Reproduce only the lines that run from the line containing "Nuestras Secciones (1041, 41)" to the end of the entries below, exactly as they stand.

■ INPUT MATERIAL
==============================

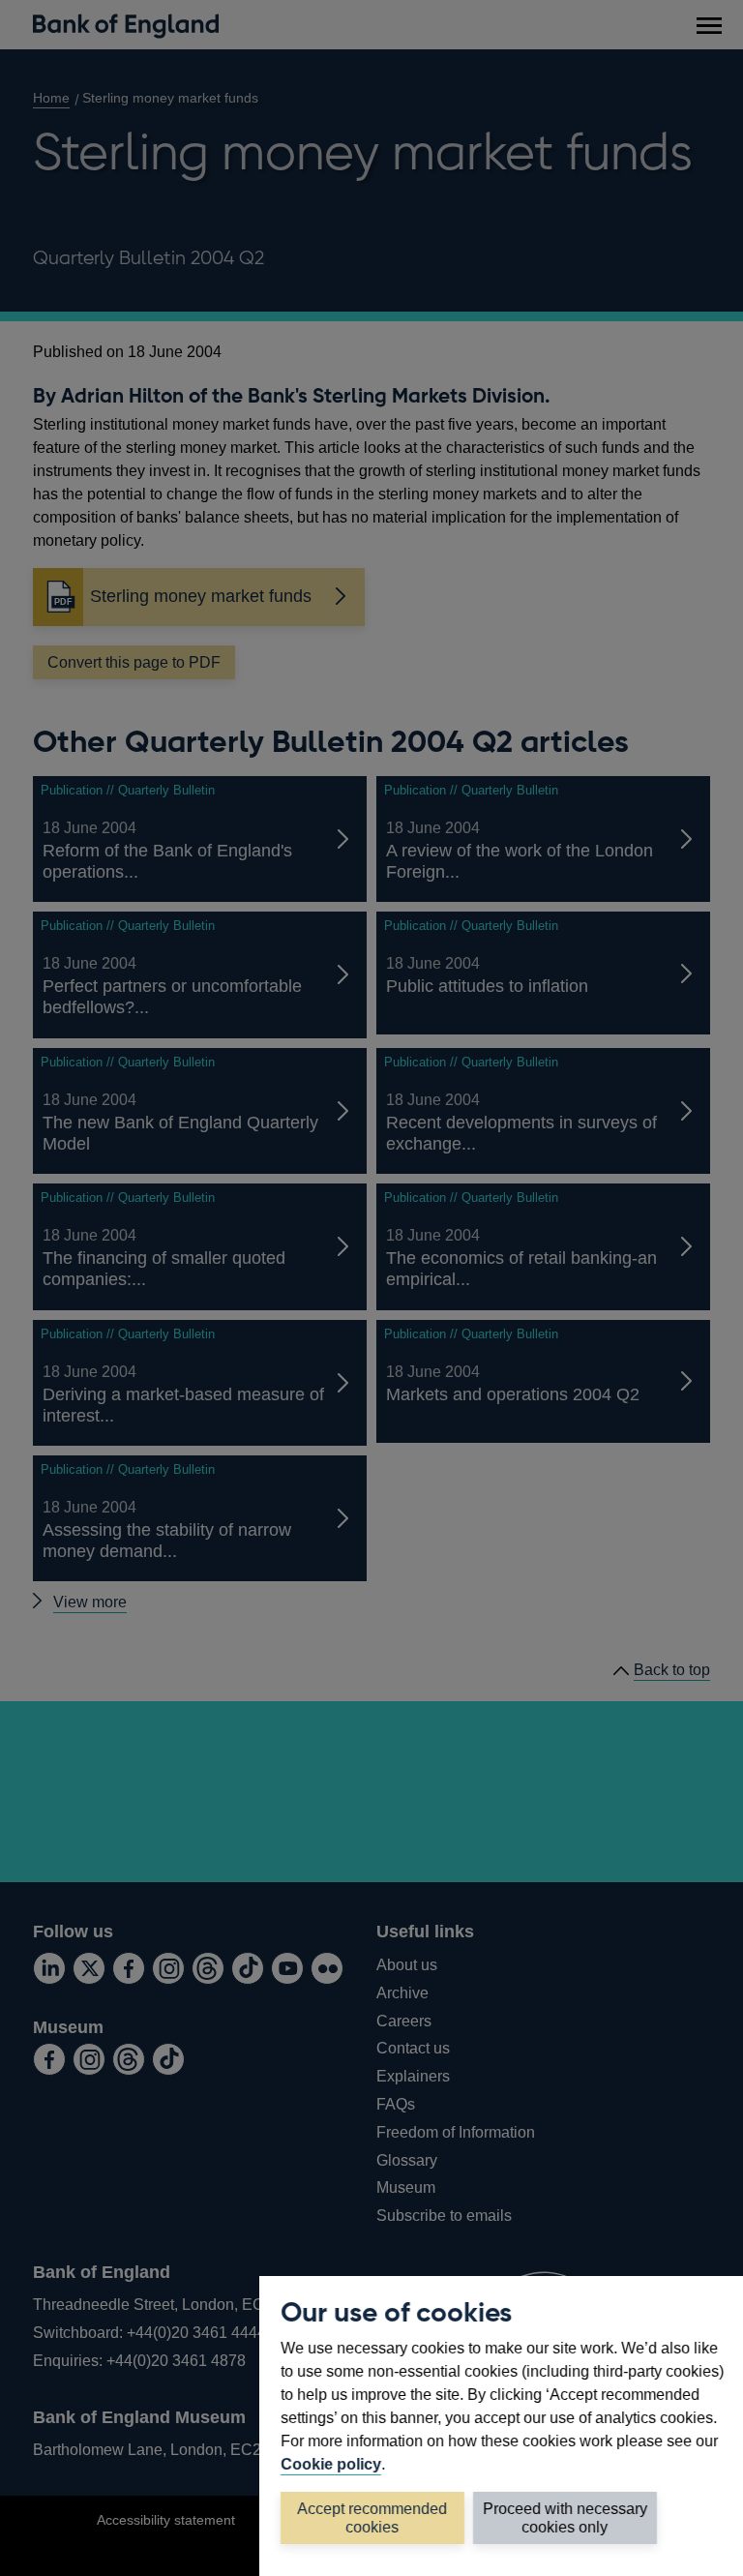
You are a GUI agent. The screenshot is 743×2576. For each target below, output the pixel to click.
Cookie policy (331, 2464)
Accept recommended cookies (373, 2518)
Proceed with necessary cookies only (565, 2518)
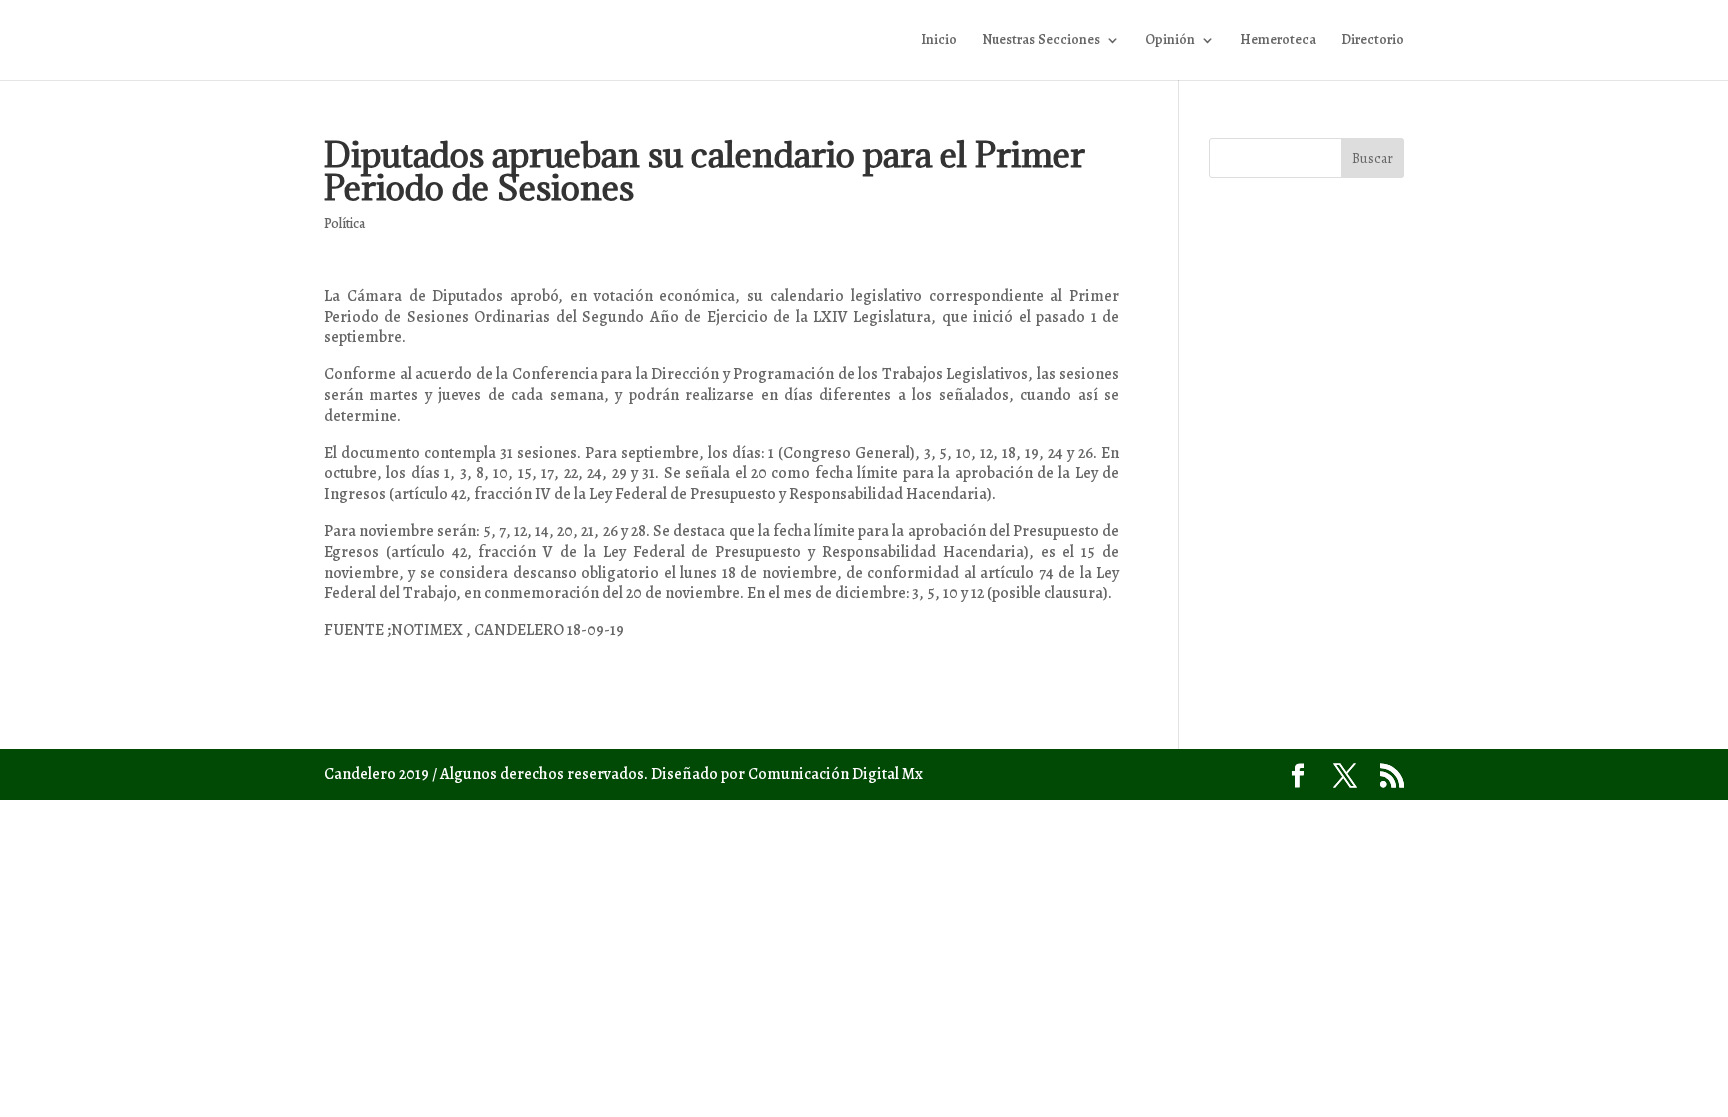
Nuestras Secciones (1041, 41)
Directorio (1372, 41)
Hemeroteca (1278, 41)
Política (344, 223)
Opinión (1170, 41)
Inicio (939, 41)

==============================

■ SOLUTION TO THIS TASK
Nuestras Secciones (1041, 41)
Directorio (1372, 41)
Hemeroteca (1278, 41)
Política (344, 223)
Opinión (1170, 41)
Inicio (939, 41)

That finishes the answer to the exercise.